Los investigadores contabilizaron 1.389 sismos ocurridos entre 2017 y 2025, lo que equivale a aproximadamente uno cada 2,2 días. El trabajo fue publicado en la revista Seismological Research Letters, una publicación internacional revisada por pares especializada en sismología.

Leoncio Cabrera, investigador de la Escuela de Ingeniería Estructural y Geotécnica UC, describió la zona en medios nacionales y en el propio estudio. "Pensémoslo en simple. En esta zona, si nosotros vamos a mirar, siempre está temblando y siempre están ocurriendo terremotos de magnitud 2, magnitud 2,5, magnitud 3; y es como que nunca se apaga", dijo Cabrera. Añadió que al revisar datos históricos, que alcanzan hasta 1990, la actividad se extiende en el tiempo aunque ahora se aprecia con mayor continuidad.

Los sismos detectados en el estudio tienen magnitudes bajas, en general entre 2 y 3 en la escala de Richter, rangos que suelen percibirse como leves o pasan desapercibidos para la mayoría de las personas. Aun así, los autores llaman la atención sobre la frecuencia sostenida de los eventos y su origen relativamente poco profundo. El equipo estimó profundidades de origen entre 20 y 30 kilómetros, y Cabrera señaló que, según su experiencia, no conocen otro lugar con una característica tan marcada a esa profundidad, por lo que plantean la hipótesis de una "zona anómala" que estaría generando la sismicidad.

Técnicamente, los investigadores comparan esta actividad con un "síntoma de dolor de espalda", expresión que usó Cabrera para explicar que algo en la estructura geológica local estaría provocando temblores de forma continua. El estudio no atribuye una causa definitiva, y los autores advierten que se requieren más datos y análisis geotécnicos para identificar si intervienen fallas locales, intrusiones de fluidos o características específicas del acoplamiento entre placas.

Para la población y la infraestructura de Puente Alto y Pirque, municipios que limitan con áreas urbanas y periurbanas de la Región Metropolitana, la recomendación implícita del estudio es reforzar el monitoreo y revisar programas de microzonificación sísmica.
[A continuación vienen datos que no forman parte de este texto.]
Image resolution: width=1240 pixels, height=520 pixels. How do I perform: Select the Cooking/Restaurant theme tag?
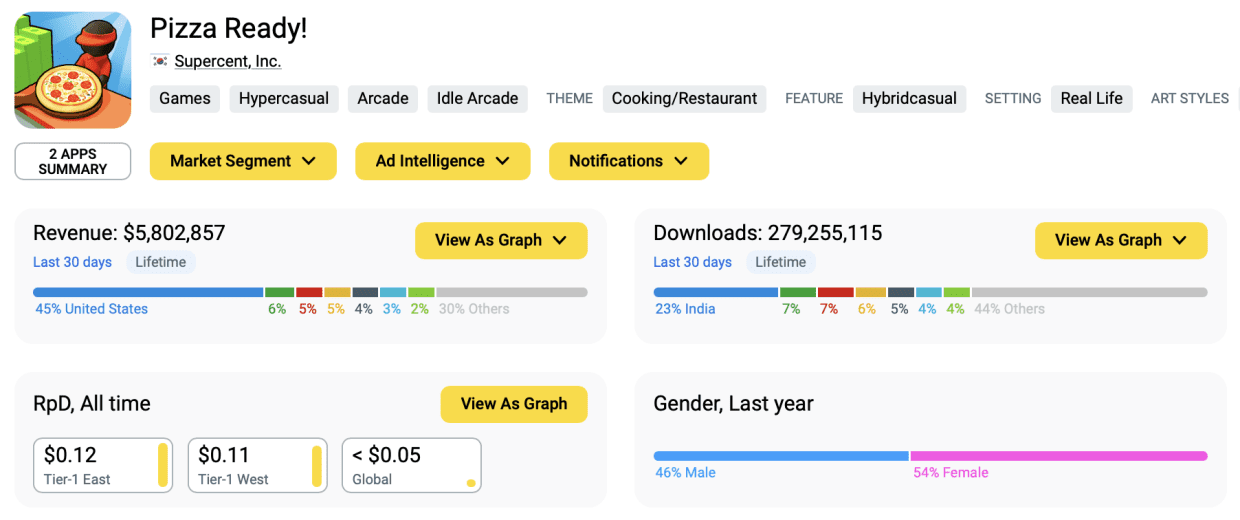tap(684, 98)
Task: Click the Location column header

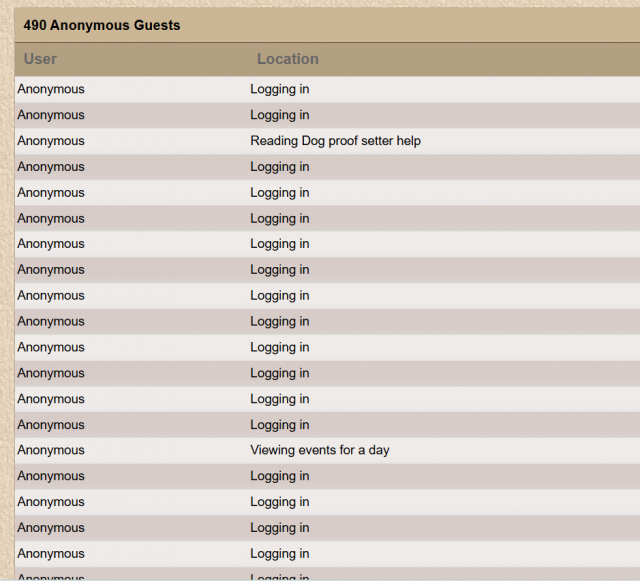Action: [x=287, y=59]
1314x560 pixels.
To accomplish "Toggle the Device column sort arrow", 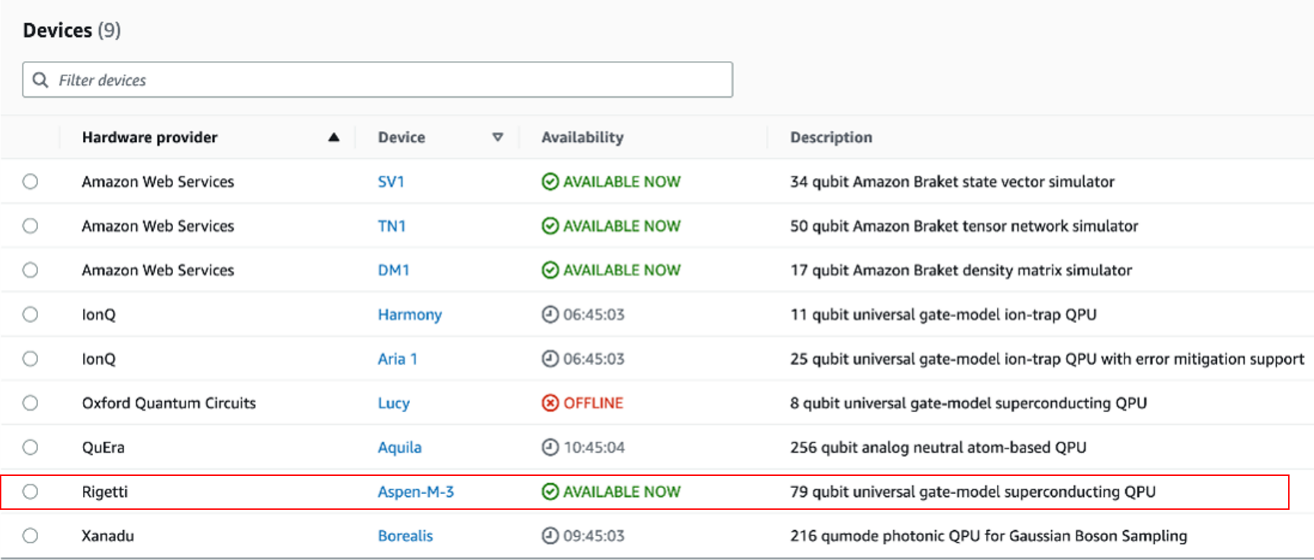I will 498,138.
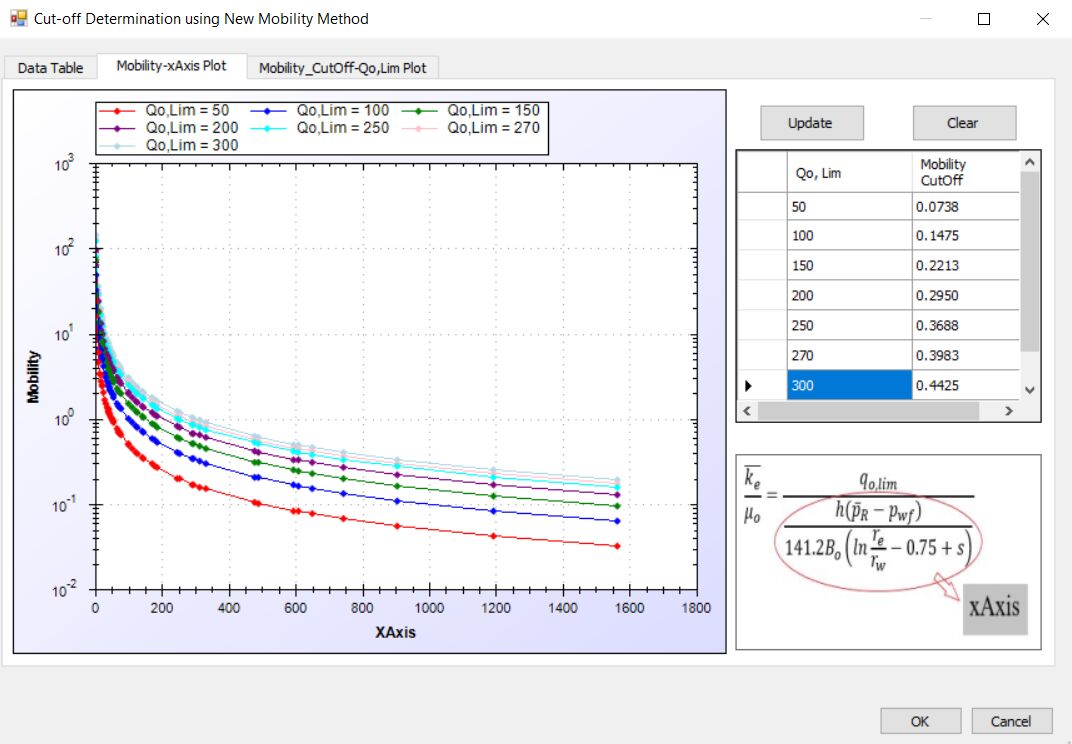Click the table's scroll up arrow
Image resolution: width=1072 pixels, height=744 pixels.
point(1030,161)
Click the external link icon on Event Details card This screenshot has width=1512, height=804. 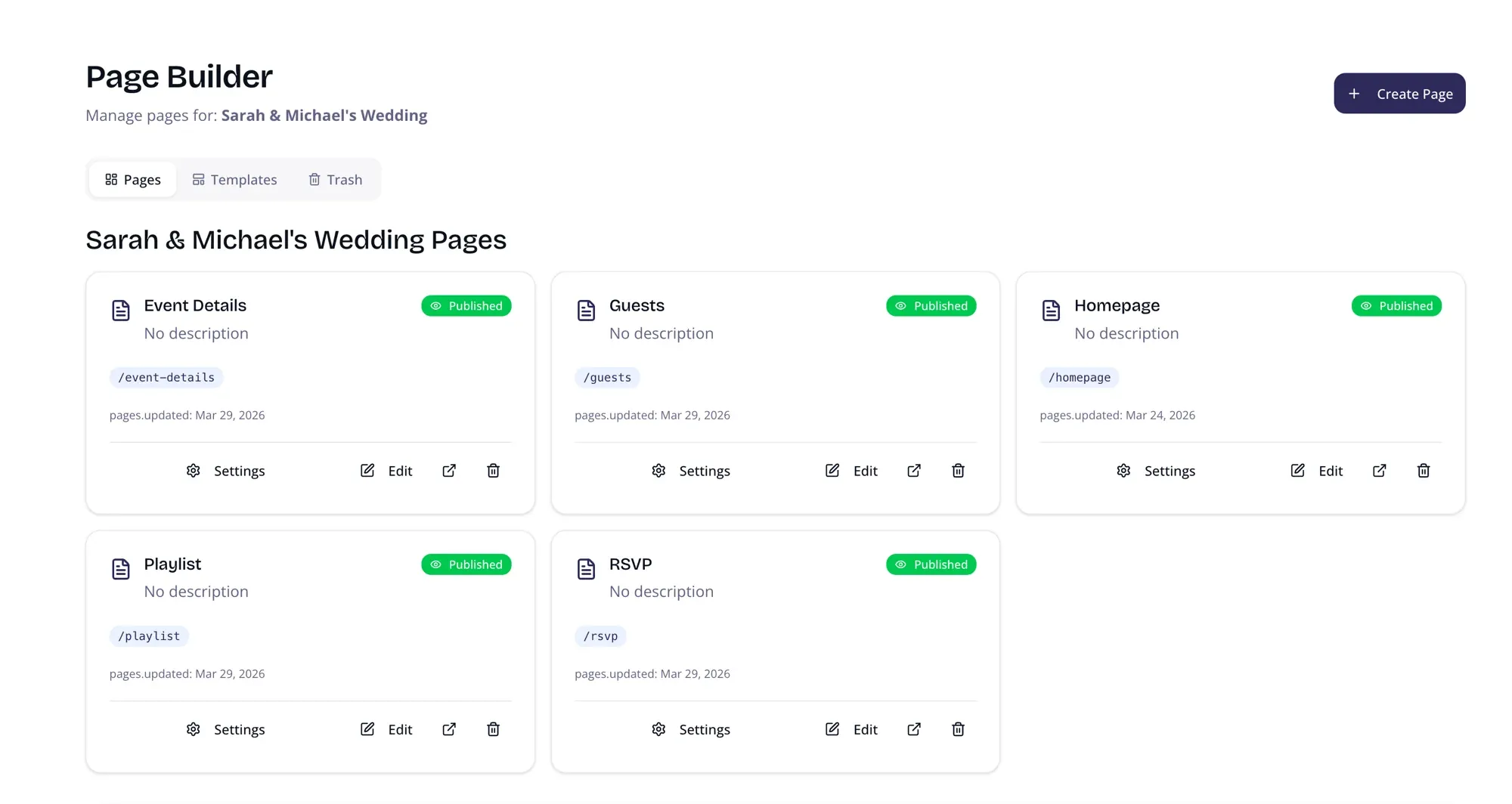448,470
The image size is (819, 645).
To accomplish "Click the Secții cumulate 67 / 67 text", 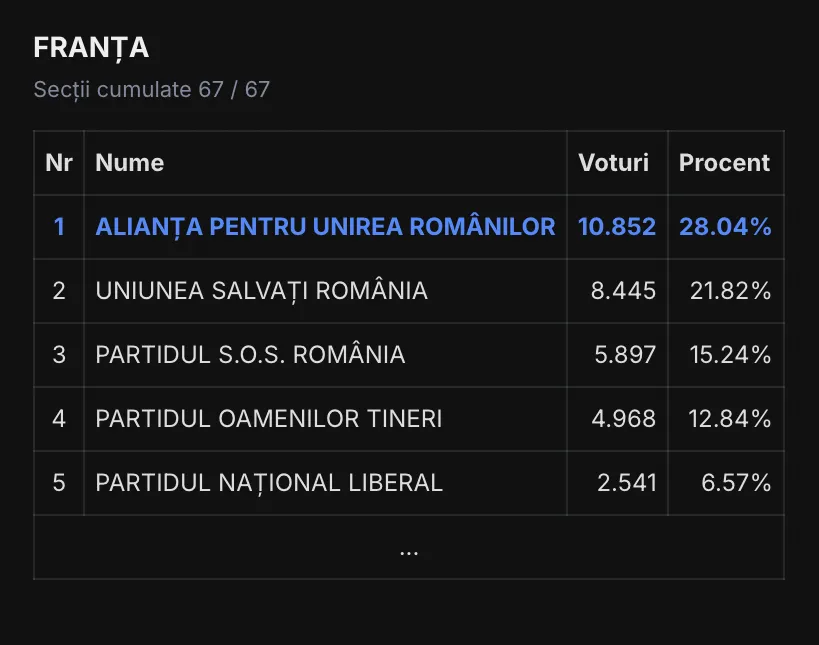I will tap(152, 89).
En Chile, las instituciones encargadas de la vigilancia y la gestión ante amenazas geológicas son el Servicio Nacional de Geología y Minería, Sernageomin, y la Oficina Nacional de Emergencia del Ministerio del Interior y Seguridad Pública, ONEMI; los investigadores indican la necesidad de coordinar con esas entidades para analizar implicancias locales.

El estudio, publicado en Seismological Research Letters, reporta de forma verificable 1.389 eventos entre 2017 y 2025 y estima una profundidad de origen de 20 a 30 kilómetros; los autores señalan que continuará el análisis de series temporales y piden mantener y ampliar la red de monitoreo para precisar la naturaleza de esa zona anómala y evaluar posibles efectos sobre la infraestructura local.